Microbiological methods
Applying microbiological methods, the autochthonous microbial communities and their metabolisms as well as the degradation conditions of various compounds in contaminated fields can be determined. The members of the microbial communities and their quantity originated from Ferm&Go products can be monitored in soil and groundwater. By the application of microbial methods (detection, identification and quantification of contaminant-degrading microorganisms and the genes playing a role in the degradation), the autochthonous microbial community characterized with degradation potential of the field contaminant (e.g.: aliphatic, aromatic hydrocarbons and their halogenated derivatives) can be determined, so the presence or the absence the contaminant-degrading microorganisms affects the application and quantity of biostimulation and bioaugmentation agents.
Chemical measurement (e.g. gas chromatography) can be applied to detect the actual pollutants and their concentration under field conditions. The parameters affecting microbial activity (available electron donors and acceptors) are assessed by measuring the physico-chemical parameters of the groundwater. In case of microbiological methods polyphasic analyses are preformed using cultivation based and molecular biological methods to monitor the effect of the bioaugmentation process. The hydrocarbon-degrading autochthonous microbial community of the field is isolated and enrich using cultivation based microbiological methods. The hydrocarbon-degrading microorganisms are identified based on 16S rRNA gene. After the selective enrichment the hydrocarbon-degrading microorganisms can be returned to their field of origin contributing to enhanced microbial cell count values and the more effective contaminant degradation. The contaminant degradation potential of the autochthonous microorganisms and/or microbial communities are investigated using microcosms experiments. As possibility, the compatibility of the autochthonous microorganisms from the contaminated site with the Ferm&Go products can be investigated, including the identification of possible inhibiting factors. The effect of available organic and inorganic substrates, electron acceptors (oxygen, nitrite, nitrate, sulphate) on both the rate of degradation (gas chromatography) and the microbial community composition (culture-independent molecular biology methods – see below) are investigated.
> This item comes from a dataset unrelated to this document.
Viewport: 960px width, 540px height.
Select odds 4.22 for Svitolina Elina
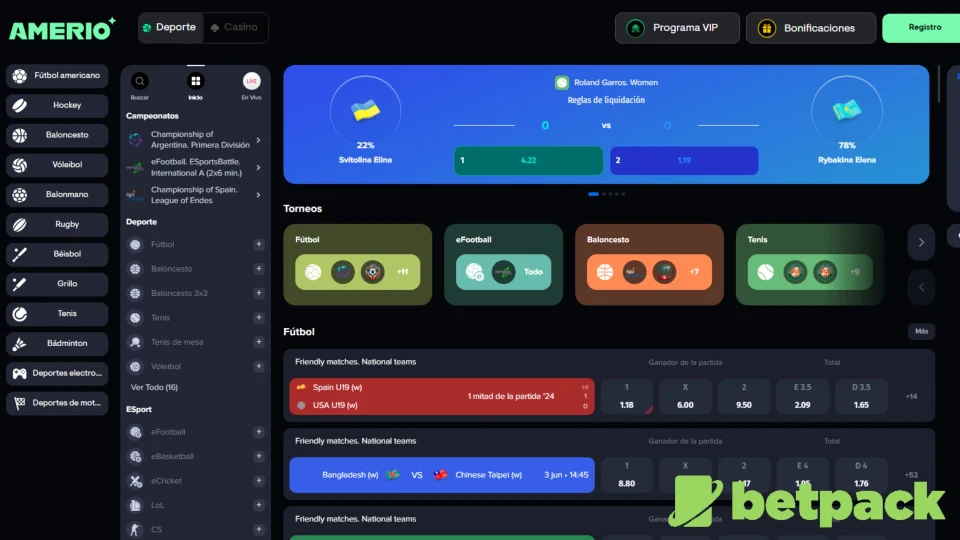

Cultivation independent molecular microbiological methods are applied to monitor presence or absence the microorganisms and their related genes playing a role in hydrocarbon degradation, and quantification of the microorganisms. Next generation sequencing method is applied to identify the microbial community members present in contaminated soils and/or microcosms, moreover the presence or absence the microorganism not directly involved in the decomposition processes but supporting the metabolism of the microbes involved in the hydrocarbon degradation can be detected. Thus, by stimulating the microbes that involved direct and indirect in the decomposition, more efficient remediation can be achieved.